Mahkamah Agung menyampaikan kabar baik bagi Vitesse pada Jumat pagi: putusan tanggal 3 September 2025 yang mengizinkan klub asal Arnhem tersebut untuk berkompetisi di liga sepak bola profesional dapat tetap berlaku.
Ini menandai tonggak hukum penting bagi Vitesse dalam pertarungan berkepanjangan dengan KNVB. Jaksa Agung Mahkamah Agung merekomendasikan agar Mahkamah Agung mempertahankan keputusan Pengadilan Tinggi Arnhem pada bulan September yang menangguhkan pencabutan lisensi tersebut.
Putusan pengadilan banding tersebut tetap berlaku untuk saat ini. Dengan demikian, Vitesse tetap mempertahankan lisensi sepak bola profesionalnya untuk saat ini.
Tanggapan Vitesse
Melalui situs web klub, Vitesse menanggapi kabar positif ini. Claudia Lap, ketua Dewan Komisaris, angkat bicara. “Kasus ini belum memiliki pemenang, waktu adalah dan tetap menjadi musuh kami. Pada akhirnya, yang terpenting adalah kami tidak ingin bermain secara sementara, tetapi ingin bermain secara permanen.”
“Untuk itu, kami membutuhkan Persetujuan Perubahan Kepemilikan dan lisensi. Mengenai kedua hal tersebut, kami telah melakukan konsultasi intensif dengan KNVB dan Komisi Lisensi selama berbulan-bulan. Konsultasi tersebut kini berada pada tahap akhir. Kami berharap hal ini segera diselesaikan, karena kami membutuhkan setiap minggu dalam persiapan untuk musim baru,” lanjut Lap.
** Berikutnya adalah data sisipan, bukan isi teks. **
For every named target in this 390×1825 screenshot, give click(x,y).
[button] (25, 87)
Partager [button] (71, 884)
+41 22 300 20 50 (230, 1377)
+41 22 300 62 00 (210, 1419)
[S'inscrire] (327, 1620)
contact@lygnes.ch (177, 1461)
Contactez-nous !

Namun, Lap menutup pernyataannya dengan nada positif. “Kami menganggap ini sebagai sinyal hukum yang penting dan akan terus berupaya dengan tekad yang sama untuk memastikan masa depan klub kami secara permanen.”
Untuk kegiatan sehari-hari di dalam Vitesse, saat ini tidak ada yang berubah. Klub tetap fokus pada stabilitas olahraga, organisasi, dan keuangan, demikian tertulis dalam siaran pers.